- [Activity] Where in the data below does the word "agent" appear? Copy each line that holds it.

Saved entries
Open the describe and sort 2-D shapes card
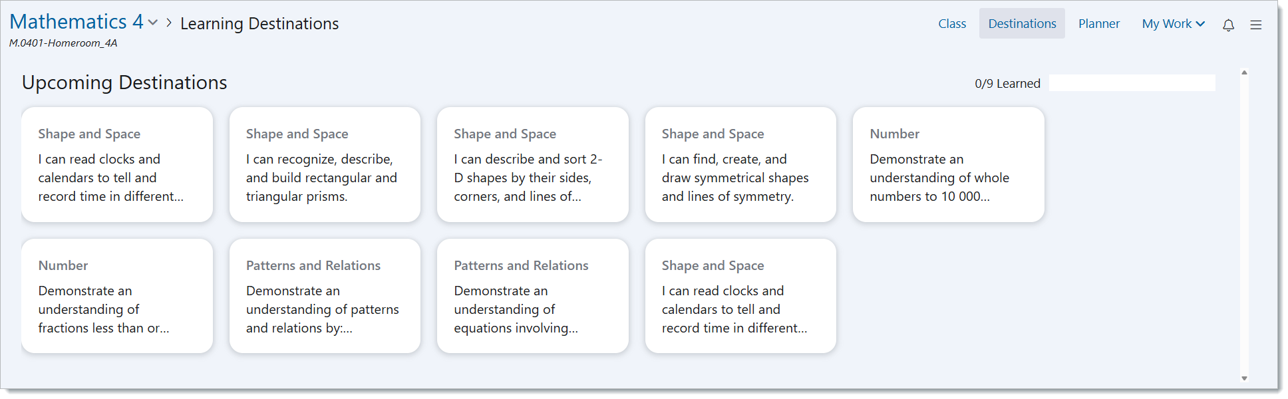(x=532, y=164)
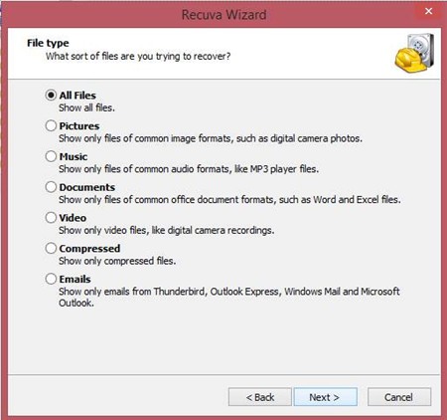
Task: Choose the Video radio button
Action: 51,218
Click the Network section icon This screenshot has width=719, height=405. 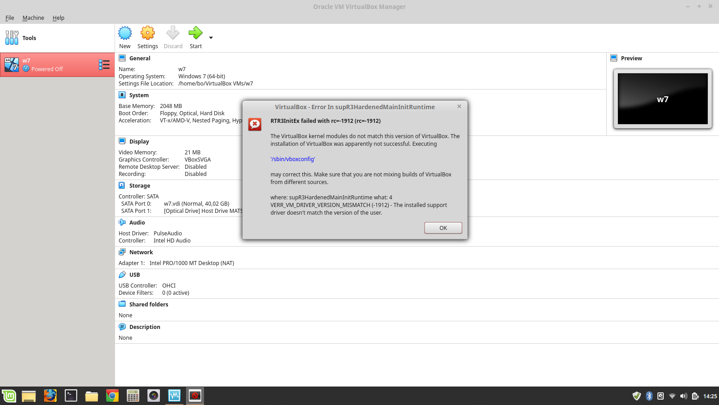pyautogui.click(x=122, y=252)
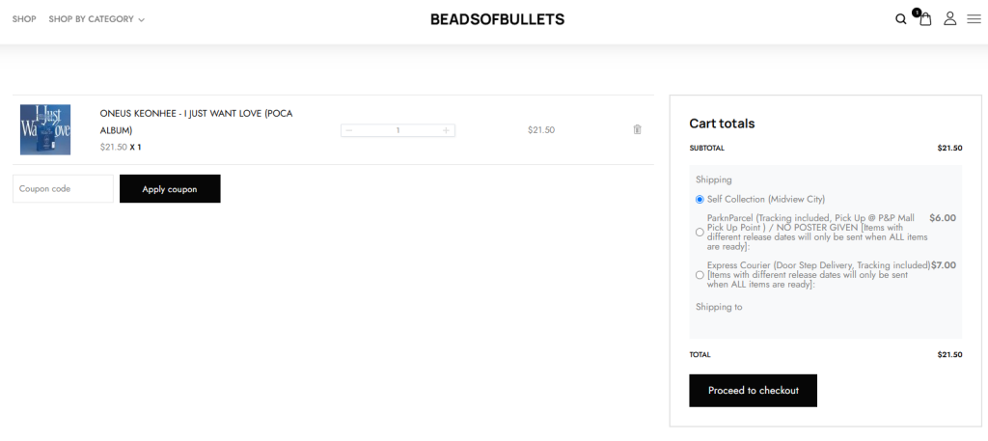Click the cart item count badge
The width and height of the screenshot is (988, 441).
(916, 13)
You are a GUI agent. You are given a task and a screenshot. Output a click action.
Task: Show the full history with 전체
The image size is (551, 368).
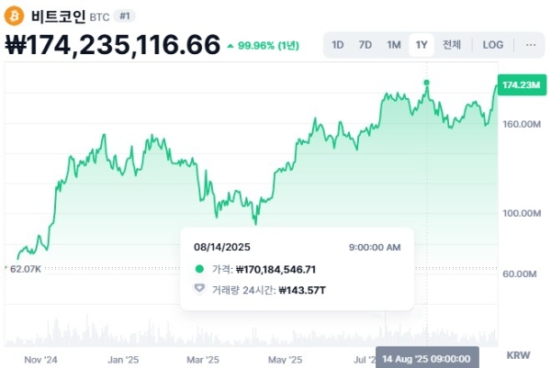pyautogui.click(x=452, y=44)
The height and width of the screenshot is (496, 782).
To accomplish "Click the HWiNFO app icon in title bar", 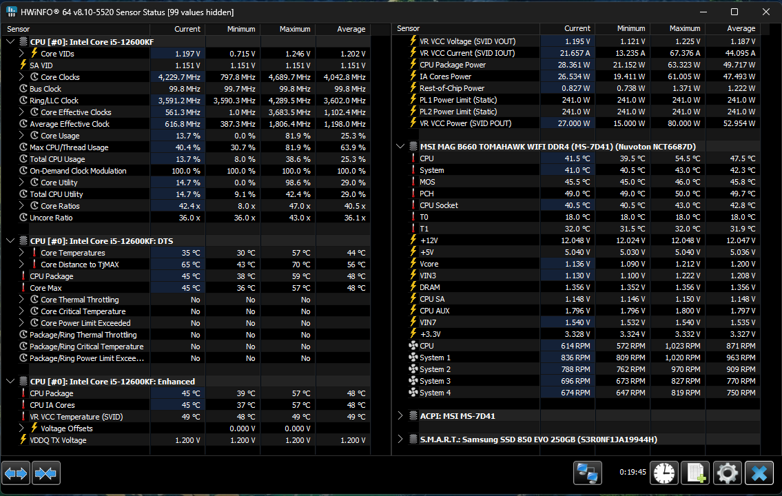I will [12, 12].
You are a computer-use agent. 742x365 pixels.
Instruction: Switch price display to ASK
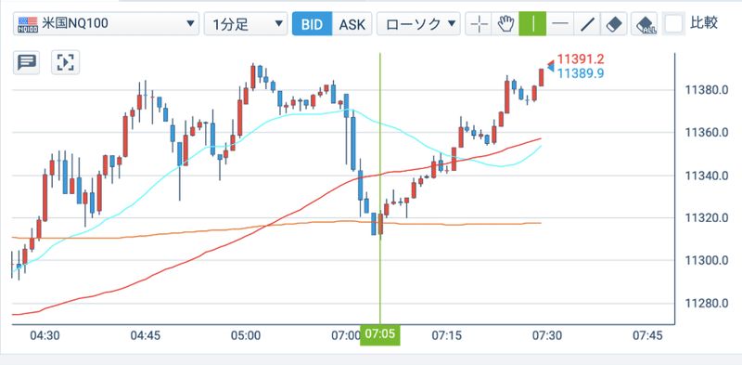(352, 24)
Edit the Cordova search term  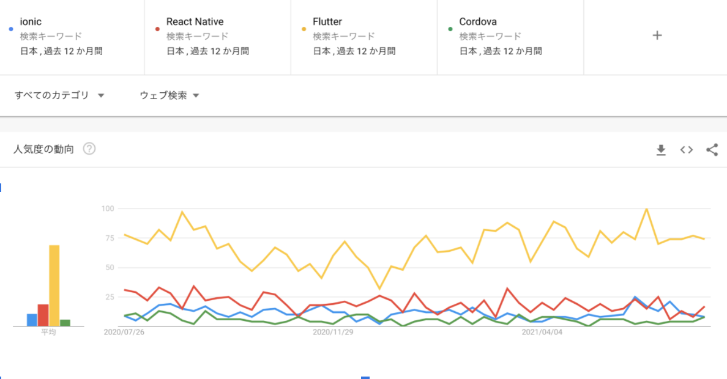[x=477, y=22]
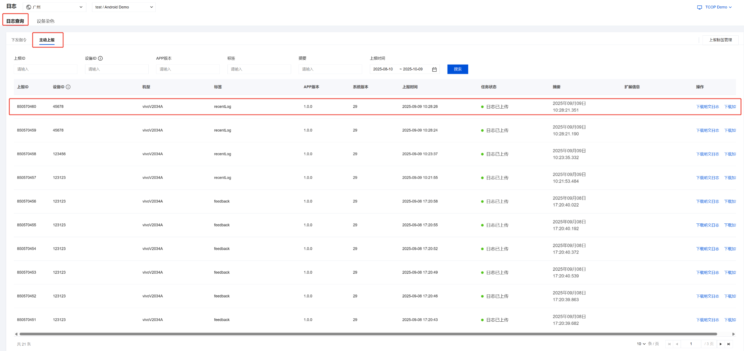Jump to the last page of results
This screenshot has height=351, width=744.
[x=729, y=344]
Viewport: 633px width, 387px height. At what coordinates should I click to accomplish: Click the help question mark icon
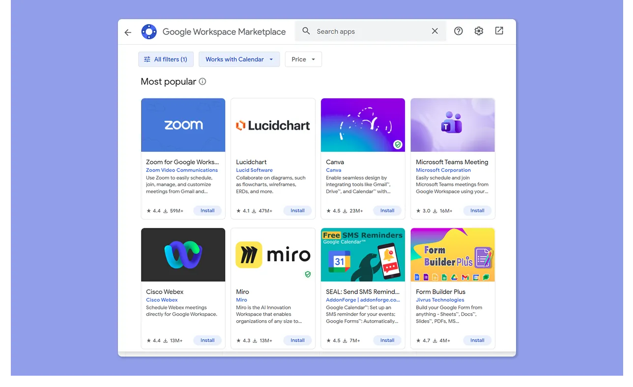pyautogui.click(x=458, y=30)
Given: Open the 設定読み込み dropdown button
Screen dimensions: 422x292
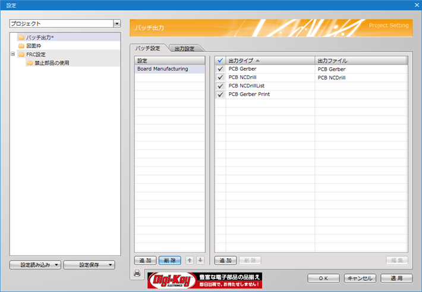Looking at the screenshot, I should 35,265.
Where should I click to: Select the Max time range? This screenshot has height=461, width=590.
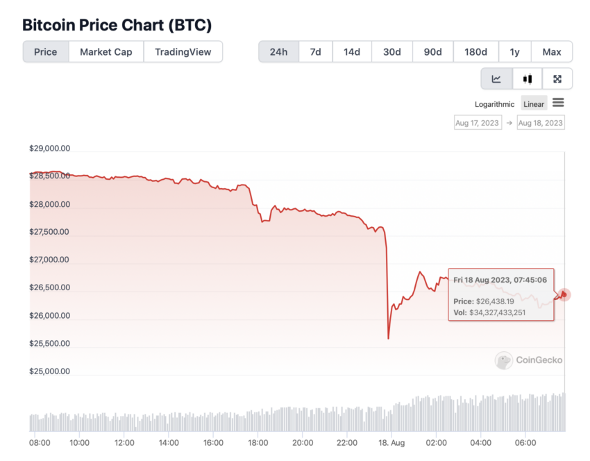(x=552, y=51)
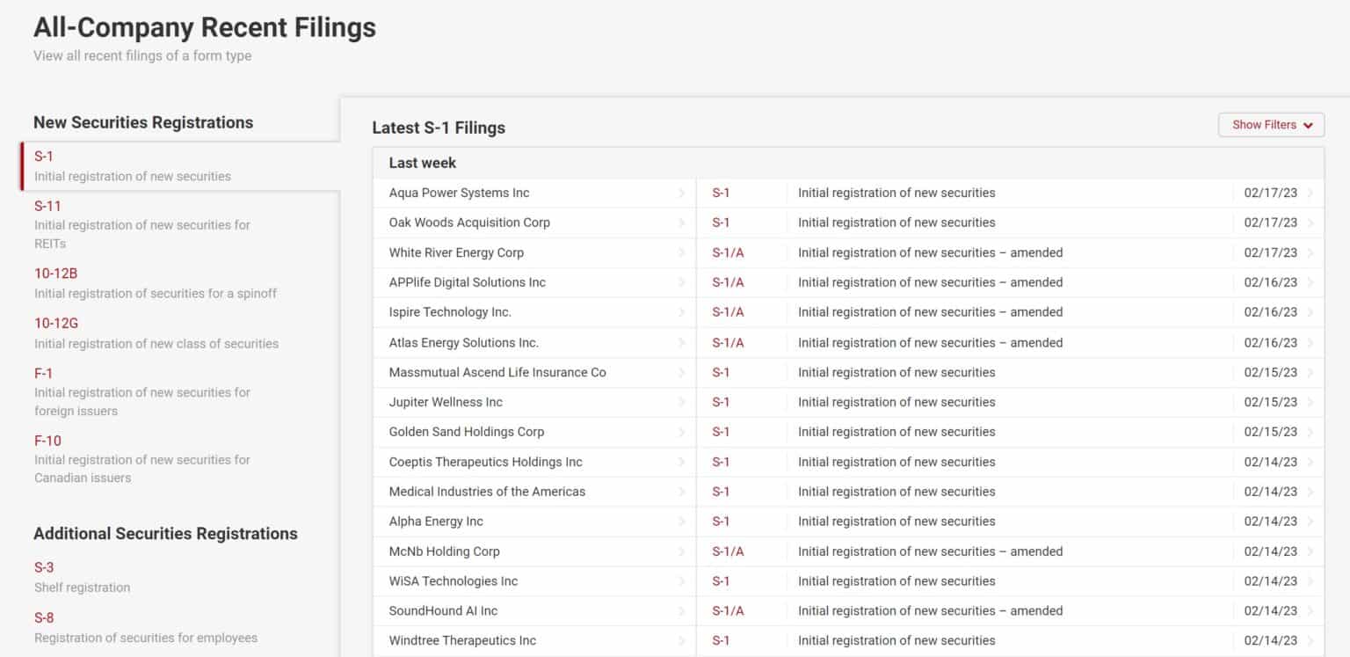Screen dimensions: 1350x657
Task: Click chevron next to Aqua Power Systems Inc
Action: point(682,193)
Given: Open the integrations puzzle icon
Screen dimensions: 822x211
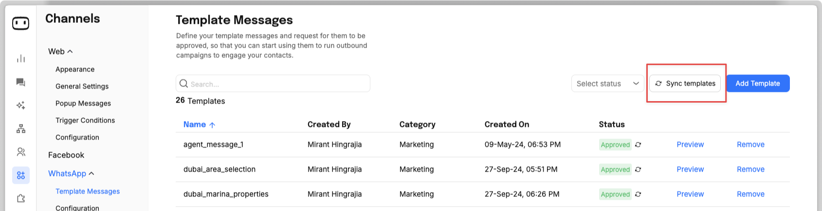Looking at the screenshot, I should (x=21, y=198).
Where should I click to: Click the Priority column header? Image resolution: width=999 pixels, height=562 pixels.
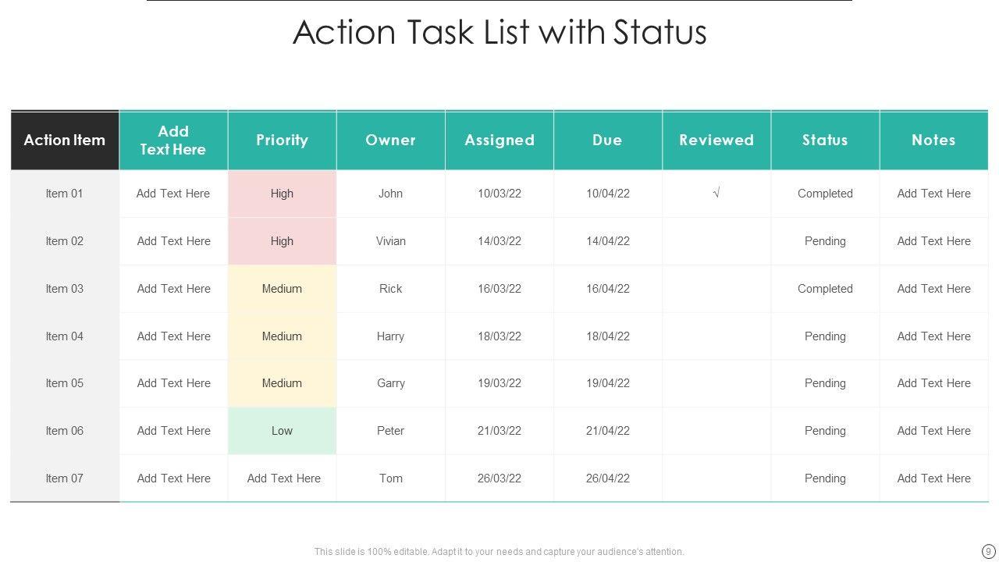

- [Result of this task]
You are a GUI agent. You are given a task and a screenshot. Output a click action.
You are a computer-use agent. 742x365 pixels.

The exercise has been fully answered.